Meal Breaks

A certain degree of flexibility is required when dealing with my weekly plan. Many things get in the way of a quality workout. The key is too work out what is a valid reason for modifying training and what is just an excuse to back off a bit. Not always an easy thing to do.

Yesterday I had my long run planned. The original idea was to run at a steady, but very comfortable aerobic pace for 2 hours and 40 minutes. The run was meant to start straight after waking, and therefore, performed after an overnight fast. The idea being to enhance lipolysis (the body's ability to burn fats as a fuel source) and hopefully complete the run without consuming any carbohydrate. Recently this has been working well for 2 and 1/2 hour runs. But not for this run.

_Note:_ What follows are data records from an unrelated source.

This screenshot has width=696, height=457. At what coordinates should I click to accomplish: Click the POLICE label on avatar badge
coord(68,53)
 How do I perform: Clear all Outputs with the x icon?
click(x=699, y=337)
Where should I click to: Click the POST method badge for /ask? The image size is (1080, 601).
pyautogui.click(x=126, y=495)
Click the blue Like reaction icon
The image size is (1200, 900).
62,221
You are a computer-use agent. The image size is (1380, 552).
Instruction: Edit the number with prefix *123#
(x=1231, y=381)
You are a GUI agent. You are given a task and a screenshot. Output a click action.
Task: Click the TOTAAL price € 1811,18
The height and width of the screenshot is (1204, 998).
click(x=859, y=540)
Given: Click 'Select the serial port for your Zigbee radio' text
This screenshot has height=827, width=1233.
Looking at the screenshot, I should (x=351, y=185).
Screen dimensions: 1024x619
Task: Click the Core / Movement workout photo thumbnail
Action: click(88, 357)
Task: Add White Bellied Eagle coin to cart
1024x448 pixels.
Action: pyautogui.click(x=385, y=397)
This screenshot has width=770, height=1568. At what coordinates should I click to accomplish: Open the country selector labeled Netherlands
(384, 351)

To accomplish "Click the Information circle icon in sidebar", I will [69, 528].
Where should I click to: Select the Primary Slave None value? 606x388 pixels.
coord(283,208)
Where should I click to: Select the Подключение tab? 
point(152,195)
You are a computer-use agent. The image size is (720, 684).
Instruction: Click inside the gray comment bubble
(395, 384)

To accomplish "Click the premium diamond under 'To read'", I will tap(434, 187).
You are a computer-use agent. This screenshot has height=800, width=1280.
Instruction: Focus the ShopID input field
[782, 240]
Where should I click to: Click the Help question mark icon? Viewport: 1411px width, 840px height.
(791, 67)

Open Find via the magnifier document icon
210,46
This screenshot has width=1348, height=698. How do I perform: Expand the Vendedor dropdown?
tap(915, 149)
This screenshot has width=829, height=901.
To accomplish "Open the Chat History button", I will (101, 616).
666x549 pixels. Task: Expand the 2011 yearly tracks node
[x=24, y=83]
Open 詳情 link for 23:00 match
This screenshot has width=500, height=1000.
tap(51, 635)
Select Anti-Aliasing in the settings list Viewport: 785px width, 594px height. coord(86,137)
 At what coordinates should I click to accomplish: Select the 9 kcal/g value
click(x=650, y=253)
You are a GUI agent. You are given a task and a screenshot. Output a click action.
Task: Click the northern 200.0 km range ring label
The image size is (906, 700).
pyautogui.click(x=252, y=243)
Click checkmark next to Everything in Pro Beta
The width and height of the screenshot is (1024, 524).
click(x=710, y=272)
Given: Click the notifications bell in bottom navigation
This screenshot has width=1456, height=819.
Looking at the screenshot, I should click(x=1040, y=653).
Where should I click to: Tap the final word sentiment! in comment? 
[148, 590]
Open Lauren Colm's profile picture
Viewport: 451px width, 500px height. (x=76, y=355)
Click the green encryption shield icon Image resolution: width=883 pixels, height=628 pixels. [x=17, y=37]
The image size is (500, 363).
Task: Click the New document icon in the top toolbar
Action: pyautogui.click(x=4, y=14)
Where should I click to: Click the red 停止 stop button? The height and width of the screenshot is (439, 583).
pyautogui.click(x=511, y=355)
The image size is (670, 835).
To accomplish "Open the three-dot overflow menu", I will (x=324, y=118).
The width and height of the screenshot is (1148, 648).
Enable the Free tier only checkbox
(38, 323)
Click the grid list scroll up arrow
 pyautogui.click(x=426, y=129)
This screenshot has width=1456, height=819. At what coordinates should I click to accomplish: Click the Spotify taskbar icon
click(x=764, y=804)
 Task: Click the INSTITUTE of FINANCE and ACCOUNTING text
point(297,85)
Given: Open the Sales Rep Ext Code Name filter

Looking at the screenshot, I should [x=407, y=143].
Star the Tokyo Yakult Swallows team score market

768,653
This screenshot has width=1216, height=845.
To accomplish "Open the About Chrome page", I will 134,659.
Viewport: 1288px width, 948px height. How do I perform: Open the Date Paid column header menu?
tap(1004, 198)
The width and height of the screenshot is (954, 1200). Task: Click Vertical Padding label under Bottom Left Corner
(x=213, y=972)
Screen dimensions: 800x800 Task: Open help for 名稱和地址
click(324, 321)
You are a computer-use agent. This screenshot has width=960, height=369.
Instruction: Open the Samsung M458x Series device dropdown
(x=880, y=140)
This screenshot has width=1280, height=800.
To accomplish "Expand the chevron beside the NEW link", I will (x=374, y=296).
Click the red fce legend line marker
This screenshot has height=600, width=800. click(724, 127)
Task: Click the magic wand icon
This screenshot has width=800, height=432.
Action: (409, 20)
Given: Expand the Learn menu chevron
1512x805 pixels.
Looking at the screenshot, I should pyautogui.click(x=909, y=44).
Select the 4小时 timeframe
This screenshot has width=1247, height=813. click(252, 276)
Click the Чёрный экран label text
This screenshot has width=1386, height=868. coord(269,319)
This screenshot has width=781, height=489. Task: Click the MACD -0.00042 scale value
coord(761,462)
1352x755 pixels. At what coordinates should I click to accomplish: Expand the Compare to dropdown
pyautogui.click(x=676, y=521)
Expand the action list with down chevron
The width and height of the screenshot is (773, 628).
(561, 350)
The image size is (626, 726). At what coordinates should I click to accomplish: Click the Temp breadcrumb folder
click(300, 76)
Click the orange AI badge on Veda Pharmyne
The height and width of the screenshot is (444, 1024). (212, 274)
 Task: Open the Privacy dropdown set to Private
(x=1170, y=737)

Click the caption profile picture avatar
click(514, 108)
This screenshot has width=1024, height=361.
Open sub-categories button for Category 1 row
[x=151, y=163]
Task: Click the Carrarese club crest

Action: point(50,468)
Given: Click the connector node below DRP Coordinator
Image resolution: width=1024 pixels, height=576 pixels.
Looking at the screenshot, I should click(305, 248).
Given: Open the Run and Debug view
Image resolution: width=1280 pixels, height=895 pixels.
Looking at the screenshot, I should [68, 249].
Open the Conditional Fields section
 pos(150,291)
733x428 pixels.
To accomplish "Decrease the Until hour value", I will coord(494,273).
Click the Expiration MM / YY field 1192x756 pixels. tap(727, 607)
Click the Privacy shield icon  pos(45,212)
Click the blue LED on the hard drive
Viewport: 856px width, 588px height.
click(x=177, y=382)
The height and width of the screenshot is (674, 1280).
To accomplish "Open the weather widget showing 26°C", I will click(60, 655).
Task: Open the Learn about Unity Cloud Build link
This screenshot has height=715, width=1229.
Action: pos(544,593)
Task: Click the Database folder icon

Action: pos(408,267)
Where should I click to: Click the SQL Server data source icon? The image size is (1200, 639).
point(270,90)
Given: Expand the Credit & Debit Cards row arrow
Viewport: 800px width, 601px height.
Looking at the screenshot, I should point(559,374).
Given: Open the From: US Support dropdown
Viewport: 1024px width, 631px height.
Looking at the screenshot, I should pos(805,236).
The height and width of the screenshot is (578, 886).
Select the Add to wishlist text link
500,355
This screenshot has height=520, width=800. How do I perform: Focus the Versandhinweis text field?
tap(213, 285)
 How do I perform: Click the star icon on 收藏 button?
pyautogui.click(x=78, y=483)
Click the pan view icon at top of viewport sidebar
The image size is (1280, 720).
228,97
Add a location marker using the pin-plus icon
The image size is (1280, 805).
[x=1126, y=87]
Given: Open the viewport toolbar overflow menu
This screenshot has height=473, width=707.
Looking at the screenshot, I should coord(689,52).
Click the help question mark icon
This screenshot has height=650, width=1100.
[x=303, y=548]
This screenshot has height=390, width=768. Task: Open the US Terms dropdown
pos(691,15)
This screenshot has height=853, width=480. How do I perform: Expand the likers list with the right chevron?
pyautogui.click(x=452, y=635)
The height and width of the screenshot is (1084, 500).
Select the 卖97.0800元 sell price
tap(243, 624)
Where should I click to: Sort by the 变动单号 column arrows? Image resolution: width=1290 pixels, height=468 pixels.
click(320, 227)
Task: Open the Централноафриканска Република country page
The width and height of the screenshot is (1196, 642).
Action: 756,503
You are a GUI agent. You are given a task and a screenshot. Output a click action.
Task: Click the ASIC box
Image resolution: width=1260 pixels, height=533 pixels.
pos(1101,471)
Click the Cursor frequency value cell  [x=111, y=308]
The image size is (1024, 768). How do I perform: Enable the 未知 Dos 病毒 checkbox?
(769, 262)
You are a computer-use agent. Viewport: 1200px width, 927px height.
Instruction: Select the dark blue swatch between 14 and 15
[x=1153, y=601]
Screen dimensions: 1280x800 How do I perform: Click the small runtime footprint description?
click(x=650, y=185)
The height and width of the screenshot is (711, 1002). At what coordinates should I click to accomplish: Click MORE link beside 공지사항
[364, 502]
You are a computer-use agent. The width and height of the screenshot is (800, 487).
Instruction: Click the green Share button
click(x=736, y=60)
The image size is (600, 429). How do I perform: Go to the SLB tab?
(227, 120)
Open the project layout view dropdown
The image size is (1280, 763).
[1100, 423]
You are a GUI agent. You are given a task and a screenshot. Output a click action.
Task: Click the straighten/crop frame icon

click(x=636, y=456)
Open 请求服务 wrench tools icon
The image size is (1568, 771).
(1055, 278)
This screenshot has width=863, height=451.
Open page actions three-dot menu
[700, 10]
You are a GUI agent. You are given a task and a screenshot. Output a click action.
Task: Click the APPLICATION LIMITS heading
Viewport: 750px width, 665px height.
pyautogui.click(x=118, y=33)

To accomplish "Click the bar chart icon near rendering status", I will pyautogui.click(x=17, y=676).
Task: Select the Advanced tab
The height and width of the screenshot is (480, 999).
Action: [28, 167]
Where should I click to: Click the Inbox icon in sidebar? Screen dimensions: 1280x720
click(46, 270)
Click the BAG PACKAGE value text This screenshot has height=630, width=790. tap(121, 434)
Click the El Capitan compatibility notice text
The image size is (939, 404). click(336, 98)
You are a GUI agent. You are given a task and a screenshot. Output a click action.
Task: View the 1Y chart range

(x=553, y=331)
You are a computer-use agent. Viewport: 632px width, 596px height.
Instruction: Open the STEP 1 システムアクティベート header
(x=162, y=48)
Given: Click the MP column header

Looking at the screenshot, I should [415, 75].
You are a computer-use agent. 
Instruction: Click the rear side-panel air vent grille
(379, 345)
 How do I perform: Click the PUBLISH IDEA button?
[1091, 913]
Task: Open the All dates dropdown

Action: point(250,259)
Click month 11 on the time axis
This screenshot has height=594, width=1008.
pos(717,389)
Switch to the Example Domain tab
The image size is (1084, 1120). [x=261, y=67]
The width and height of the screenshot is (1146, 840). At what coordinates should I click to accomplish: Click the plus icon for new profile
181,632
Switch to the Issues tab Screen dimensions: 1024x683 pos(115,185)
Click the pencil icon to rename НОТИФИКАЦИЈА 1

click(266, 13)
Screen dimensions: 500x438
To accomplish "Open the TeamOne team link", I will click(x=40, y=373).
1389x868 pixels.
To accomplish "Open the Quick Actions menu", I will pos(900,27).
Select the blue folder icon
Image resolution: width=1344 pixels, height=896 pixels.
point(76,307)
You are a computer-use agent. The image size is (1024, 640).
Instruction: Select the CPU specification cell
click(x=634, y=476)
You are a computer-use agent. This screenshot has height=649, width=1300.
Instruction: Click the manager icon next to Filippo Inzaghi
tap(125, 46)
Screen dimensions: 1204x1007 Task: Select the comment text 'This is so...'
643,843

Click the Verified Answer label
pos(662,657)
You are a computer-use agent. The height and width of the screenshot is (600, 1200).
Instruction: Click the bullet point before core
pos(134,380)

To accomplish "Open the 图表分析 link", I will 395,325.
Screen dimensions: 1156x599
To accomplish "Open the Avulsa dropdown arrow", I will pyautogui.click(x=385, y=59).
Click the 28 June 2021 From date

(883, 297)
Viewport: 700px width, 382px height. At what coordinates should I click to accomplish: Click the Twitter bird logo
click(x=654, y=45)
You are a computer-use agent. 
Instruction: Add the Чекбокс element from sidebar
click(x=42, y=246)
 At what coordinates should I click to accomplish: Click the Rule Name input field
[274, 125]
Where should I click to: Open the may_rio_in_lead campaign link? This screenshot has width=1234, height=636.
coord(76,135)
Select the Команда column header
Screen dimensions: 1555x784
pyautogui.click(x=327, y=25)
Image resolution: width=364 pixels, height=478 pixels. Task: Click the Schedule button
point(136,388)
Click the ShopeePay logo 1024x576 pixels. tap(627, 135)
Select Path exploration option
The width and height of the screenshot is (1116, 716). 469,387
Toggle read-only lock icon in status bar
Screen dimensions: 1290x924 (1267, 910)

The plan had to be changed because of the previous shift at work. It was a busy day, in which we didn't get our meal breaks. Yes I did take emergency supplies, but if you miss out on proper meals for a 12 hour day, then there is something missing from the tank. If there is one way to make me grumpy, it is not to give me my meal breaks. I wasn't feeling too crash hot at the end by 9pm, and while I had a good size dinner when I returned home. There are only so many calories the body can absorb. When I woke up, I wasn't ready for the run.

Simple change, because I had the luxury of now being a day off. I ran in the afternoon instead of the morning, which kind of solved the problem, but not fully. As I reached the 2 hour mark, I was struggling, showing the typical signs of low blood sugar: light-headed, inability to concentrate, an overwhelming urge just to stop or walk. Simply fixed, with 10g of my carbohydrate gel and I was just able to maintain a reasonable effort to the end.

While I am very happy with my effort, the run felt more like a chore, rather than some good recreation like they normally do. I guess these are the days I draw on when the race gets tough.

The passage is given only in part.